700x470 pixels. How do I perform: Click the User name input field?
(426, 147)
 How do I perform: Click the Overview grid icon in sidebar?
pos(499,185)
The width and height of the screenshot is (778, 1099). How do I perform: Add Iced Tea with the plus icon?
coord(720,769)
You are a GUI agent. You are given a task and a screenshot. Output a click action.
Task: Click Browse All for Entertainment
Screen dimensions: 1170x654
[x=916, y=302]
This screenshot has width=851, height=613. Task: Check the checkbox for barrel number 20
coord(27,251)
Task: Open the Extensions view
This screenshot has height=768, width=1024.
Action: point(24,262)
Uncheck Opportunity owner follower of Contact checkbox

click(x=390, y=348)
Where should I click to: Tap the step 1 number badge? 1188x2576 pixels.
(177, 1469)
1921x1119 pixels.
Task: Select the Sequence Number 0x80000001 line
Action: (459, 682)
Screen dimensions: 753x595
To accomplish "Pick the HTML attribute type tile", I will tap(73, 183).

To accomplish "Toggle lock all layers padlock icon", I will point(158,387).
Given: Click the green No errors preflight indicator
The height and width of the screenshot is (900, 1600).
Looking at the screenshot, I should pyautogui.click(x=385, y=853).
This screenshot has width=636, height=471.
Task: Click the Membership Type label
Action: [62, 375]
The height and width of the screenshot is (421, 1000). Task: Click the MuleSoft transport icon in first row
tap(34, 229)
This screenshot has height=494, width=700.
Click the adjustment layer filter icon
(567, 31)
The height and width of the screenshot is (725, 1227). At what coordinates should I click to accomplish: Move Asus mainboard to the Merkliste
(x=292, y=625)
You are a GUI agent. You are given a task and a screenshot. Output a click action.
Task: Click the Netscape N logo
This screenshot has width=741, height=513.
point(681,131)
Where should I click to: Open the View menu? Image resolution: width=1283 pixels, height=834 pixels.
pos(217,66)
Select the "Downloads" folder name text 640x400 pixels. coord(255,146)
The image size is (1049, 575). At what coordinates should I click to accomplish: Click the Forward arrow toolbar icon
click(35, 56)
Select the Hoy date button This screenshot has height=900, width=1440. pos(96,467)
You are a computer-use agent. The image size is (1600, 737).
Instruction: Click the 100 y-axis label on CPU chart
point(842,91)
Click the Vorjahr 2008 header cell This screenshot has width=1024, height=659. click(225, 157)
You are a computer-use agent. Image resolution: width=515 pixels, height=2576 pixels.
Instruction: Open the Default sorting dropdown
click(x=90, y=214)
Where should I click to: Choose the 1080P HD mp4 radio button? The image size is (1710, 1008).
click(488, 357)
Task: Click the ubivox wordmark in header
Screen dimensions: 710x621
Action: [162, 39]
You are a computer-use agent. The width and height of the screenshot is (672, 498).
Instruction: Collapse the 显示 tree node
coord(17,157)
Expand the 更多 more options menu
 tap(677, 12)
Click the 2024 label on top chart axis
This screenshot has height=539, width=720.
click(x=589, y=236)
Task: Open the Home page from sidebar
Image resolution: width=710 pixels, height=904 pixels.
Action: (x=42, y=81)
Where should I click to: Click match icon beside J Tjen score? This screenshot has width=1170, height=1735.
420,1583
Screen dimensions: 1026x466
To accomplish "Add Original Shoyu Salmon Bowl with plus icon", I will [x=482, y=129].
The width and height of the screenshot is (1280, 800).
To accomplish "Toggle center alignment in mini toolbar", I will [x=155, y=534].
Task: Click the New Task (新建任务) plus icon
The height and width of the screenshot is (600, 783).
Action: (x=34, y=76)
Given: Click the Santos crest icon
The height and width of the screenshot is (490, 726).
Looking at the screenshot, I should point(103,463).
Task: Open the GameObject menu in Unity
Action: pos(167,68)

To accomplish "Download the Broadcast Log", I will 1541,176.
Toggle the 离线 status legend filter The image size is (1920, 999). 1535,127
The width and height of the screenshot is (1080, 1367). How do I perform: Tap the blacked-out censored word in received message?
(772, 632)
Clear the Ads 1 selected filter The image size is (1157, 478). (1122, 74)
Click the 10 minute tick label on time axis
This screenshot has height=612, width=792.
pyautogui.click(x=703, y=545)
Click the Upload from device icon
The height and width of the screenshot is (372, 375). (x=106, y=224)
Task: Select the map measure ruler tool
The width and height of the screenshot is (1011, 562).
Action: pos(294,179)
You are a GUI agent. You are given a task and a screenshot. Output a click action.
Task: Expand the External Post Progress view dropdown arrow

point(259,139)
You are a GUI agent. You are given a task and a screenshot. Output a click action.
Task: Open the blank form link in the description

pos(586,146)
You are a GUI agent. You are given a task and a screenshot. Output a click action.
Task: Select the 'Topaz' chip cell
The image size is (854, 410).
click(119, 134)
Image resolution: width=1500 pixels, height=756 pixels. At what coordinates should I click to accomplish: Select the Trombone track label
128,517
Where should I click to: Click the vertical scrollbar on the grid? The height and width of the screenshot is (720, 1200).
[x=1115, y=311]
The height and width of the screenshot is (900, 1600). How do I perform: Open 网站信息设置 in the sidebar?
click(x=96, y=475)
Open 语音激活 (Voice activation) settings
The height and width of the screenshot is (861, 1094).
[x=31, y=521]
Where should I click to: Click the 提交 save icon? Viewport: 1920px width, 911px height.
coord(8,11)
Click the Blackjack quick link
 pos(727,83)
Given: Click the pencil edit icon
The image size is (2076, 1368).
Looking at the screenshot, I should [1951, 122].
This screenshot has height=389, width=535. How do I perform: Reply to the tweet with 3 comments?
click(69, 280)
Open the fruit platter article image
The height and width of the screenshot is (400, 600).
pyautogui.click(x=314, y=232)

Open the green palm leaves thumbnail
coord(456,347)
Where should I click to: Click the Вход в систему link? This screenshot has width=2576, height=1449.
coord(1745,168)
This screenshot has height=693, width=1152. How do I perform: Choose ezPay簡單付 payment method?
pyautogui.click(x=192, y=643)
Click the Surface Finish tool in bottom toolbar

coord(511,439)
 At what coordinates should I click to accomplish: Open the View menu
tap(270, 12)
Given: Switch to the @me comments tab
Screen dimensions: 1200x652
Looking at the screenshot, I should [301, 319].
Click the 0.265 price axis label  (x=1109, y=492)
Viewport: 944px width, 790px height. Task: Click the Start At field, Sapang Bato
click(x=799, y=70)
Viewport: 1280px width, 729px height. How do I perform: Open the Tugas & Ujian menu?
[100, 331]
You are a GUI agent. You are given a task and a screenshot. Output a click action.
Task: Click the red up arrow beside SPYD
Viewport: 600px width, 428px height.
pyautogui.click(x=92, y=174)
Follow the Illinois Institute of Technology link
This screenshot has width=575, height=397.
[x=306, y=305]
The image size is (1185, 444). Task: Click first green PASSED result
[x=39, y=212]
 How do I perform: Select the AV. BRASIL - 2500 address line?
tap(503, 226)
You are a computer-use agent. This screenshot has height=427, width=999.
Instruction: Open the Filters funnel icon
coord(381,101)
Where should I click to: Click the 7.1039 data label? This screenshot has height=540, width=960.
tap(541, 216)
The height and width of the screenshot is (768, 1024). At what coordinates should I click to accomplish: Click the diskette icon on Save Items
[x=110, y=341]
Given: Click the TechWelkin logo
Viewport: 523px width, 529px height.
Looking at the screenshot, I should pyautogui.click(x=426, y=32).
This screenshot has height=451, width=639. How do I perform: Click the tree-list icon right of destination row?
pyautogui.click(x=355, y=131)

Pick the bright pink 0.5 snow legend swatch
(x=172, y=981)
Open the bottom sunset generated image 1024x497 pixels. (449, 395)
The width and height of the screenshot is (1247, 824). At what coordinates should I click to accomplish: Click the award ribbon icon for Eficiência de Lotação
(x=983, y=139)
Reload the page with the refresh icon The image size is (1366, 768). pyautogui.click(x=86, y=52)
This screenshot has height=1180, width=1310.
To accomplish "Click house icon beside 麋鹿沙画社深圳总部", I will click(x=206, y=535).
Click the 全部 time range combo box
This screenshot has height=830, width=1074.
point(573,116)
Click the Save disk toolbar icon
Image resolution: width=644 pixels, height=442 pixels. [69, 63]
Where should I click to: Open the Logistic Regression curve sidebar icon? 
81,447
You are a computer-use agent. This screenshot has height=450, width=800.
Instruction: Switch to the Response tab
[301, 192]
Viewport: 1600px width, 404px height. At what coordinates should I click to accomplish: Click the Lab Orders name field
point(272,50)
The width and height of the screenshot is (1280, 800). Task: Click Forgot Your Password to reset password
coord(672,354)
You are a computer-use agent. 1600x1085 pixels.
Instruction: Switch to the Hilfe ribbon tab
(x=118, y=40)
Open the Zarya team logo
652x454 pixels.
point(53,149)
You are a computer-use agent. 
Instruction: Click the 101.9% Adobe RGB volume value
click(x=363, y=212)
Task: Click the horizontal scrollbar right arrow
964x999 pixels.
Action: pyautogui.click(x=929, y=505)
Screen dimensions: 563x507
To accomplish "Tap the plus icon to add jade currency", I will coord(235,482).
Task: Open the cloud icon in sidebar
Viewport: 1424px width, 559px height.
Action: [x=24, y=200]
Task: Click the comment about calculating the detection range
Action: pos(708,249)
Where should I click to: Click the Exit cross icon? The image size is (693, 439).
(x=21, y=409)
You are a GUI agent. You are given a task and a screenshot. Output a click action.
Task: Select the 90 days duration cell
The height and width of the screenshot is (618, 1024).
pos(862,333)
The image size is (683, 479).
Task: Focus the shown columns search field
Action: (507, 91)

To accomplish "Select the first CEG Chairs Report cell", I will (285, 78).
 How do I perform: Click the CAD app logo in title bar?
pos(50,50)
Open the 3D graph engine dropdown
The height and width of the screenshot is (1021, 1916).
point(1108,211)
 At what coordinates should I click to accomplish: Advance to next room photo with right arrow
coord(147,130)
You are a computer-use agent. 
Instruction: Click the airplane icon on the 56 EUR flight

**WHAT YOU WILL DO:**
Say the number of lines above that include "page", and only that.

**SOLUTION:**
2